• _Problem description_
Reproduce the material below line for line, without changing a single character.

• _Records from a pointing dataset_

--------------------------------

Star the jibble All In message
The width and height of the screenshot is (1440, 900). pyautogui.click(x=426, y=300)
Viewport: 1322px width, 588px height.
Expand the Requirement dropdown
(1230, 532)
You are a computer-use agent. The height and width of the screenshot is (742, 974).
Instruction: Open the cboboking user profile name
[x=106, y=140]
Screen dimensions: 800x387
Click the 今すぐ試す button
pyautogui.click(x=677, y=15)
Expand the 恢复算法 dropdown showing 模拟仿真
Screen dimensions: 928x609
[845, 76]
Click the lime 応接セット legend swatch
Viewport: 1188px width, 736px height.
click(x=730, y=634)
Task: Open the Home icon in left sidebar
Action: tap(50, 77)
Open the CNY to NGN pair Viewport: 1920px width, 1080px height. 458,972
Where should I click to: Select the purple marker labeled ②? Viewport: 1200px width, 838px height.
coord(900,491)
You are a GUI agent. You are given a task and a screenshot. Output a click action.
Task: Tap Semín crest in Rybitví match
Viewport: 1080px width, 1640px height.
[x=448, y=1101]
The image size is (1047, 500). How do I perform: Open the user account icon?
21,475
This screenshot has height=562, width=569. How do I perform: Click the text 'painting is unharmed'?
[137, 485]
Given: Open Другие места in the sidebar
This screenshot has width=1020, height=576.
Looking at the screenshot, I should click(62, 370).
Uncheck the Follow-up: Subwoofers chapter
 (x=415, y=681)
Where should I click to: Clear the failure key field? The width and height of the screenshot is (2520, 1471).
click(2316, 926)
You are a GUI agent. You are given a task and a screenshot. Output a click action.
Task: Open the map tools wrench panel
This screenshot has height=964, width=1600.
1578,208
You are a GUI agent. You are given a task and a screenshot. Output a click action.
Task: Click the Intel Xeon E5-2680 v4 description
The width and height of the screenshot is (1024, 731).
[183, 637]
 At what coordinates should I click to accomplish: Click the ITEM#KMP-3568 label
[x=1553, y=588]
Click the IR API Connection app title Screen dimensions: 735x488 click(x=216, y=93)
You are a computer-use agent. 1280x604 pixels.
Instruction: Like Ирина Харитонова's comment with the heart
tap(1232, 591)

--------------------------------

• _Reply to the task_
Star the jibble All In message
The width and height of the screenshot is (1440, 900). pyautogui.click(x=426, y=300)
Viewport: 1322px width, 588px height.
Expand the Requirement dropdown
(1230, 532)
You are a computer-use agent. The height and width of the screenshot is (742, 974).
Instruction: Open the cboboking user profile name
[x=106, y=140]
Screen dimensions: 800x387
Click the 今すぐ試す button
pyautogui.click(x=677, y=15)
Expand the 恢复算法 dropdown showing 模拟仿真
Screen dimensions: 928x609
[845, 76]
Click the lime 応接セット legend swatch
Viewport: 1188px width, 736px height.
click(x=730, y=634)
Task: Open the Home icon in left sidebar
Action: tap(50, 77)
Open the CNY to NGN pair Viewport: 1920px width, 1080px height. 458,972
Where should I click to: Select the purple marker labeled ②? Viewport: 1200px width, 838px height.
coord(900,491)
You are a GUI agent. You are given a task and a screenshot. Output a click action.
Task: Tap Semín crest in Rybitví match
Viewport: 1080px width, 1640px height.
[x=448, y=1101]
The image size is (1047, 500). How do I perform: Open the user account icon?
21,475
This screenshot has height=562, width=569. How do I perform: Click the text 'painting is unharmed'?
[137, 485]
Given: Open Другие места in the sidebar
This screenshot has width=1020, height=576.
Looking at the screenshot, I should click(62, 370).
Uncheck the Follow-up: Subwoofers chapter
 (x=415, y=681)
Where should I click to: Clear the failure key field? The width and height of the screenshot is (2520, 1471).
click(2316, 926)
You are a GUI agent. You are given a task and a screenshot. Output a click action.
Task: Open the map tools wrench panel
This screenshot has height=964, width=1600.
1578,208
You are a GUI agent. You are given a task and a screenshot. Output a click action.
Task: Click the Intel Xeon E5-2680 v4 description
The width and height of the screenshot is (1024, 731).
[183, 637]
 At what coordinates should I click to accomplish: Click the ITEM#KMP-3568 label
[x=1553, y=588]
Click the IR API Connection app title Screen dimensions: 735x488 click(x=216, y=93)
You are a computer-use agent. 1280x604 pixels.
Instruction: Like Ирина Харитонова's comment with the heart
tap(1232, 591)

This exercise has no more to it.